L’Ance, associazione nazionale costruttori edili, ha fatto una “scoperta” straordinaria. Nelle grandi città italiane, comprare case per chi ha un impiego retribuito con il salario medio nazionale, comprare casa è diventato praticamente impossibile. Ben svegliati. L’Ance ci fa sapere che nelle grandi città l’acquisto della prima abitazione è un sogno irrealizzabile per 10 milioni di famiglie, con un reddito fino a 24 mila euro. Milano, Roma e Napoli vengono indicate come le città più inaccessibili. Pure l’affitto, “scopre” sempre l’Ance, è fuori portata per le famiglie più fragili. Per pagarlo si arriva a spendere quasi la metà del proprio reddito e per i meno abbienti anche oltre.

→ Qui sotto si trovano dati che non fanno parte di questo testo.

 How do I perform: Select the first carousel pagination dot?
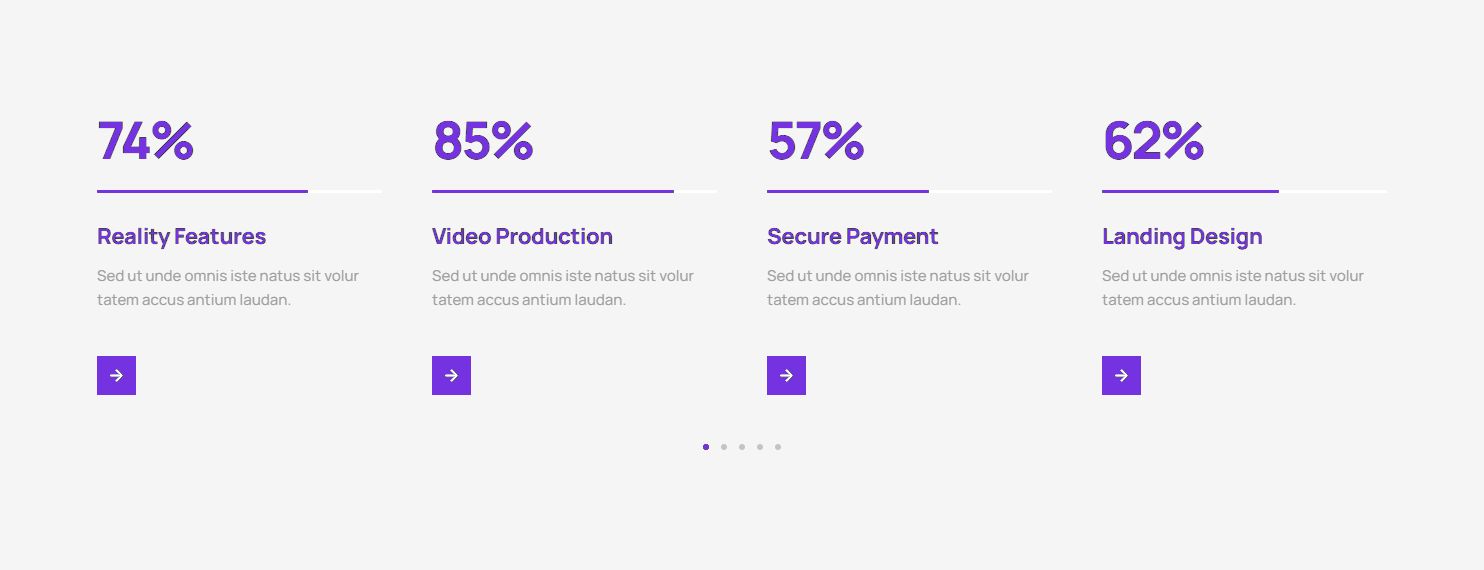pos(706,447)
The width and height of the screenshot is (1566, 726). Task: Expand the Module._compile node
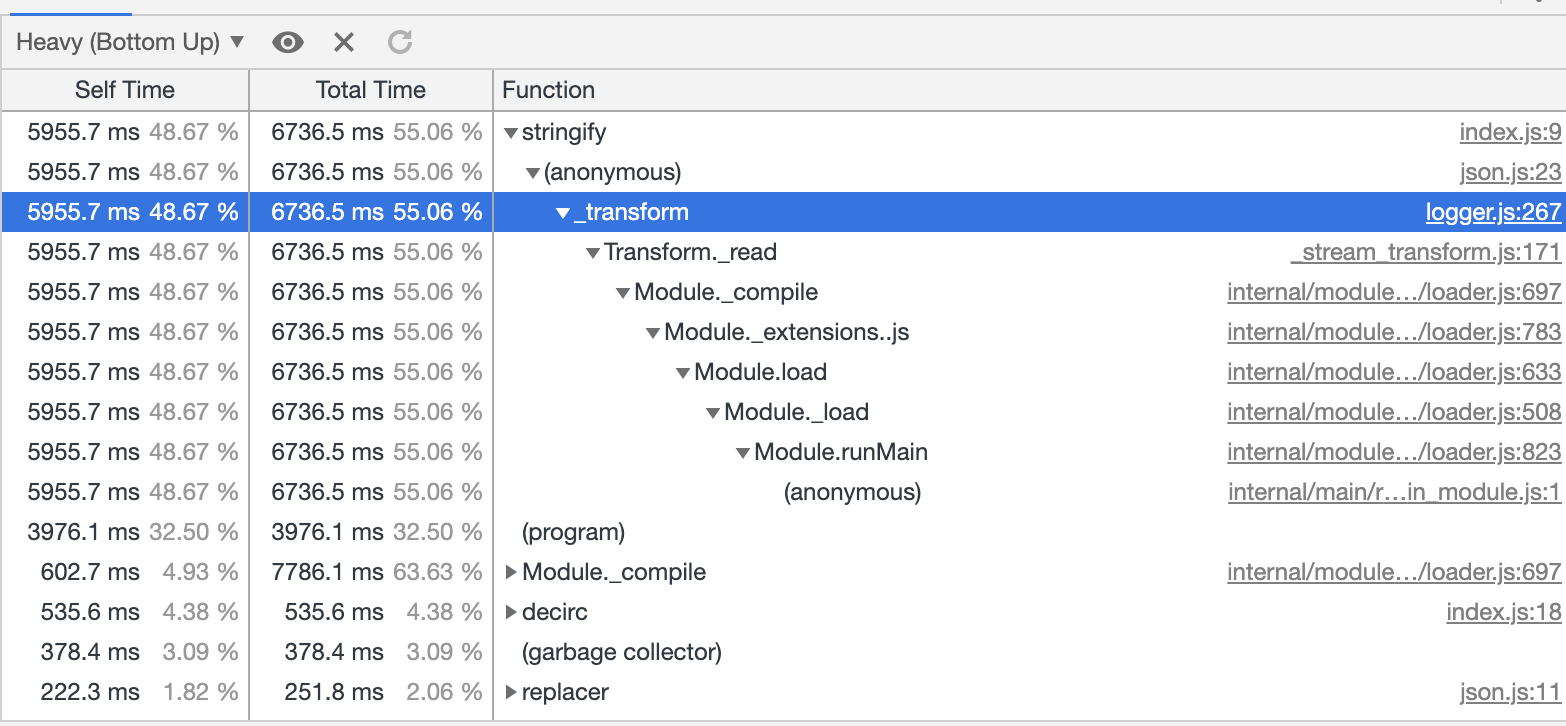coord(510,572)
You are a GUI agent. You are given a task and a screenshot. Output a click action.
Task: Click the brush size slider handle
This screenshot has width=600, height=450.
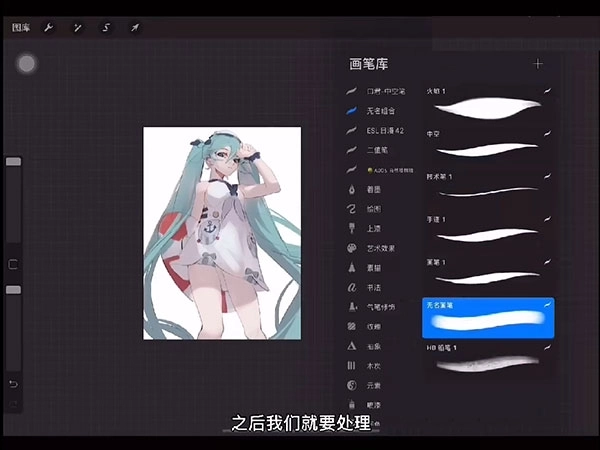[13, 161]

A questo punto ci si potrebbe aspettare che si giunga ad una logica conclusione: gli stipendi (inclusi quelli pagati delle aziende associate all’Ance) sono drammaticamente inadeguati al costo della vita. Cosa che peraltro emerge da qualsiasi confronto internazionale. Quindi sarebbe opportuno alzarli, questi salari. O almeno regolamentare certe pratiche, come quella degli affitti brevi, ormai fuori controllo. E invece no. Insieme a Confindustria, Ance ribadisce la necessità di un piano casa per i lavoratori. Cosa significa in concreto? Che la casa ai lavoratori deve pagarla lo Stato, cioè tutti noi, e non le aziende che li impiegano.
Un piano “così da soddisfare il bisogno strutturale di alloggi a un costo sostenibile”, dice la presidente dell’Ance, Federica Brancaccio. Il piano ha tre pilastri: semplificazioni urbanistiche e amministrative, misure fiscali, sviluppo di strumenti finanziari e di garanzia che rendano possibile la partecipazione all’investimento dei privati. “Ormai è chiaro a tutti – ha detto Brancaccio – che questo problema sociale ha delle implicazioni profonde e determina evidenti difficoltà allo sviluppo delle persone e delle famiglie a una vita serena e finalizzata a progetti di crescita”. “Ma le difficoltà di accesso alla casa, ha aggiunto, rappresentano anche un vincolo alla mobilità della forza lavoro e di altre categorie fragili (come gli studenti), ed incide negativamente sulle potenzialità di sviluppo dell’intera economia”.